The “spec goblins” are at it again. You can hear them now, huddled in their dark corners of Reddit, screeching about the “indignity” of a USB 2.0 port and the lack of MagSafe. They’re busy counting cores and measuring nits while completely missing the point. Apple hasn’t released a “bad” laptop; they’ve finally figured out how to sell us their leftovers—and make us love them for it.
At $599, the MacBook Neo is the “Fisher-Price Macintosh.” It’s a heat-seeking missile aimed directly at the bloated, plastic-laden mid-range Windows market. And the secret sauce? It’s powered by the A18 Pro—or more accurately, the A18 Pro chips that weren’t “Pro” enough for the iPhone. Apple has taken the “binned” silicon and given it a second life in an aluminum shell. It’s genius logistics disguised as a “breakthrough” price.
But let’s talk about the automotive delusion. The spec bros are trashing the Neo because it isn’t an over-spec’d BMW M3 or some twin-turbo Nissan Skyline GT-R R34. They want a machine that can handle 150 mph on a track they’ll never visit. People buying the MacBook Neo won’t be doing 4K video productions (though they probably can) or heavy workloads that need the latest and greatest. They’ll be using apps like Google Docs, Canva, Notion, or Office, maybe a little Claude Code, not multitrack FCP or sophisticated Photoshop and motion graphics work
Then there’s the other side: the “Appliance” crowd. They love the Wuling Air EV or the BYD Atto 1. These cars are the darlings of the streets right now because they’re compact, affordable, and honest. They don’t pretend to be racers; they’re just stylish city-slicers.
Now, full disclosure: I wouldn’t buy a Neo for myself. And I certainly wouldn’t trade my 1997 BMW 323i for a BYD Atto 1. I’ll take an aging inline-six with actual road feel over a silent electric pod any day (though I wouldn’t say no to a more proper EV like the Hyundai Ioniq or a BYD Seal).
But we have to stop projecting our “enthusiast” needs onto the general public. Most people don’t need 0-60 in three seconds or a liquid-cooled GPU. They need to get to the grocery store or finish a term paper without the “transmission” falling out.
The Neo is the Air EV of computing. The benchmarks don’t lie: even a “binned” A18 Pro wipes the floor with the legendary M1 in single-core tasks. It’s 50% faster than Window PCs where it actually matters for daily use. It’s a 3nm monster in a toy’s clothing.

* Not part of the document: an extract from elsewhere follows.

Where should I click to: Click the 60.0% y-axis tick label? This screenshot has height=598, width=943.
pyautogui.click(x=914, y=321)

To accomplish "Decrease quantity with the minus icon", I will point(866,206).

Yes, the speakers sound like tin cans, there’s no Thunderbolt and only one of the two USB ports is high speed but you don’t buy a budget EV and then complain that it lacks Italian leather. You buy it because it’s $599, it looks great in different colors, and it’s a portal into an ecosystem that actually works. Right now you can budget $2000 and get an Apple MacBook Neo, an Apple Watch SE, an iPhone 17e, a pair of AirPods 4, a year of Apple One subscription and still have some change. Before this month it wasn’t possible!

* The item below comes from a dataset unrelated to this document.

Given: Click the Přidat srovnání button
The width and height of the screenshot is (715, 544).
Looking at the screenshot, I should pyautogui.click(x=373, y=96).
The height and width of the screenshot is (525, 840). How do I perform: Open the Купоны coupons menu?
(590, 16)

The MacBook Neo is the spiritual successor to the base-model iPad. It’s for the switcher who is tired of Windows breaking their life, and the parent who isn’t buying a $1,200 Facebook machine. I’ll keep my “classic” power-user gear, and you probably will too. But while the spec-heads are busy complaining about port speeds, these low end MacBooks will fly off the shelves and into the hands of people who need them.